> Text segment
=====
The court must address as a threshold matter Anderson’s contention that, under the Supreme Court’s recent decision in Reeves v. Sanderson Plumbing Products, Inc., 530 U.S. 133 (2000), once he has met his prima facie burden, he need only introduce a scintilla of evidence calling into question the veracity of CSI’s legitimate, non-retaliatory reason for discharging him. See Ps. Br. at 4. The court holds that this generalization about Reeves is incorrect.

While it is true that a plaintiff may meet his burden of proof by establishing “that the legitimate reasons offered by the defendant were not its true reasons, but were a pretext for discrimination,” Reeves, 530 U.S. at 143 (citation omitted), “[a] mere scintilla of evidence of pretext does not create an issue of material fact in all cases,” Crawford v. Formosa Plastics Corp., 234 F.3d 899, 902–03 (5th Cir.2000) (emphasis added). Rather, a plaintiff must adduce “sufficient evidence to find that the employer’s asserted justification is false.” Id. at 903 (emphasis in original) (quoting Reeves, 530 U.S. at 148). “It is, therefore, possible for a plaintiff’s evidence to permit a tenuous inference of pretext and yet be insufficient to support a reasonable inference of discrimination.” Id. (emphasis added); see also Reeves, 530 U.S. at 148 (noting that summary judgment would be appropriate “if the plaintiff created only a weak issue of fact as to whether the employer’s reason was untrue and there was abundant and uncontroverted independent evidence that no discrimination had occurred”). The sufficiency of a plaintiff’s evidence “must be made on a case-by-case basis, depending on the nature, extent, and quality of the evidence[.]” Crawford, 234 F .3d at 903. As the Fifth Circuit pointed out in its recent opinion in Okoye v. The University of Texas Houston Health Science Center, 245 F.3d 507 (5th Cir.2001):

*5 The Supreme Court has also made clear, however, that instances exist where, although the plaintiff has established a prima facie case and set forth sufficient evidence to reject the defendant’s explanation, no rational factfinder could conclude that the action was discriminatory.

Id. at 514 (internal quotations and brackets deleted). The court therefore declines to hold that Anderson’s prima facie case, combined with a mere scintilla of evidence of pretext, is ipso facto sufficient to withstand summary judgment.
=====
> Activity A
In the opinion, which Supreme Court case does Anderson rely on for his claim about a scintilla of evidence?
> Activity B
Write out part of the opinion word for word, starting at the words "The court must" and ending after "Reeves is incorrect.".
> Activity C
List every court case the opinion cites by name.
The lines after this have nothing to do with the opinion.

> Data provided
=====
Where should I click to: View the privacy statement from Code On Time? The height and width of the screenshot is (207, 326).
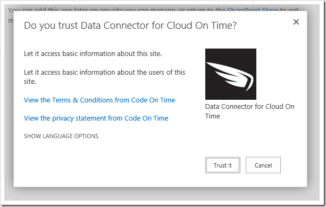[x=96, y=118]
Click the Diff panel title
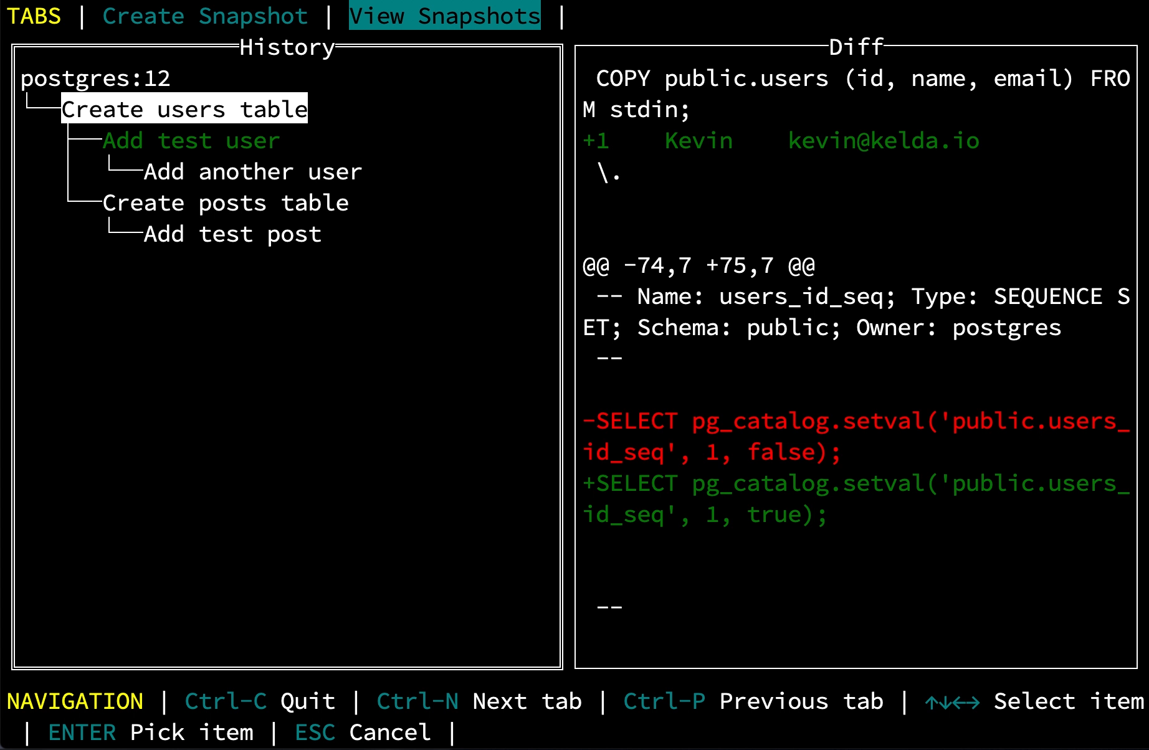Screen dimensions: 1149x750 [856, 47]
=====
> Task response A
Reeves v. Sanderson Plumbing Products, Inc., 530 U.S. 133 (2000).

> Task response B
The court must address as a threshold matter Anderson’s contention that, under the Supreme Court’s recent decision in Reeves v. Sanderson Plumbing Products, Inc., 530 U.S. 133 (2000), once he has met his prima facie burden, he need only introduce a scintilla of evidence calling into question the veracity of CSI’s legitimate, non-retaliatory reason for discharging him. See Ps. Br. at 4. The court holds that this generalization about Reeves is incorrect.

> Task response C
Reeves v. Sanderson Plumbing Products, Inc.
Crawford v. Formosa Plastics Corp.
Okoye v. The University of Texas Houston Health Science Center